Ryan McCone

Personal information
- Full name: Ryan James McCone
- Born: 5 September 1987 (age 38) Christchurch, Canterbury, New Zealand
- Batting: Left-handed
- Bowling: Left-arm medium
- Role: All-rounder

Domestic team information
- 2007/08–2017/18: Canterbury
- 2018/19: Central Districts
- FC debut: 2 February 2008 Canterbury v England
- Last FC: 17 March 2019 Central Districts v Northern Districts
- LA debut: 12 January 2011 Canterbury v Otago
- Last LA: 18 November 2018 Central Districts v Wellington

Career statistics
| Competition | FC | LA | T20 |
| Matches | 53 | 40 | 30 |
| Runs scored | 953 | 138 | 28 |
| Batting average | 17.32 | 9.20 | 9.33 |
| 100s/50s | 1/1 | 0/1 | 0/0 |
| Top score | 102 | 52 | 11 |
| Balls bowled | 8,879 | 1,629 | 495 |
| Wickets | 139 | 55 | 21 |
| Bowling average | 33.61 | 27.03 | 40.61 |
| 5 wickets in innings | 5 | 2 | 0 |
| 10 wickets in match | 0 | 0 | 0 |
| Best bowling | 5/46 | 6/19 | 2/22 |
| Catches/stumpings | 23/0 | 15/0 | 12/0 |
- Source: CricInfo, 5 January 2022

= Ryan McCone =

New Zealand cricketer

Ryan James McCone (born 5 September 1987) is a former New Zealand domestic cricketer, who played for Canterbury and Central Districts.
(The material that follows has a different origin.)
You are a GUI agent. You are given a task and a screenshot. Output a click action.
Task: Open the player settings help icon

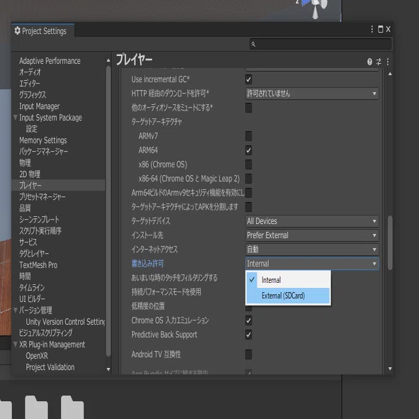pyautogui.click(x=369, y=62)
He is a left-hand batsman and left-arm medium bowler. He made his début in the New Zealand State Championship in March 2009 and, with a century, became the first débutante number nine batsman to score a hundred.

==Career==

===Early life===
Born in September 1987 in Christchurch, Canterbury, McCone grew up as a batsman, attended Cathedral Grammar School in Canterbury, where he scored 102* aged 12 or 13. When he reached the age of 16 he became a bowler, as he reached St. Andrew's School and their First XI cricket team. He also played for Lancaster Park-Woolston Cricket Club, batting at number three as well as at seven, eight or nine, and was also the club's leading wicket taker prior to his selection for Canterbury.

===Selection===
McCone was selected for Canterbury to play against England during the tour match of 2 February 2008, at Village Green, Christchurch. He bowled five wicket-less overs for 30, and scored two not out while batting at 11. He then played several matches for Canterbury's Second XI from 21 to 26 January 2009, including one performance of 2/36 against Otago's Second XI.

When McCone was 21 he was selected for their home State Championship match against Otago on 28 March 2009. Following a top order collapse, McCone, batting at number nine, score 102 runs from 214 in the first innings to help build – with the aid of a 105 knock from Kruger van Wyk – Canterbury's first innings total of 315. McCone scored his first 50 runs from 128 balls, and reached 100 from 168 balls just before the close of play. McCone then bowled ten wicketless overs for 33 as Otago were dismissed for 320. Canterbury reached 233/4 in reply before the match was drawn with no play on the final day due to rain. McCone's century was the first ever on debut for a New Zealand number nine in first-class cricket.

McCone returned for the 2009–10 season in a match against Central Districts on 3 December, and bowled 22 overs for his first wicket, returning 1/79. He scored 16 and 13 in Canterbury's two innings before Central Districts chased down 27 runs for a ten-wicket win. He played two more matches in the season, ending with 60 runs at 12.00, and five wickets at 67.20.

In June 2018, he was awarded a contract with Central Districts for the 2018–19 season.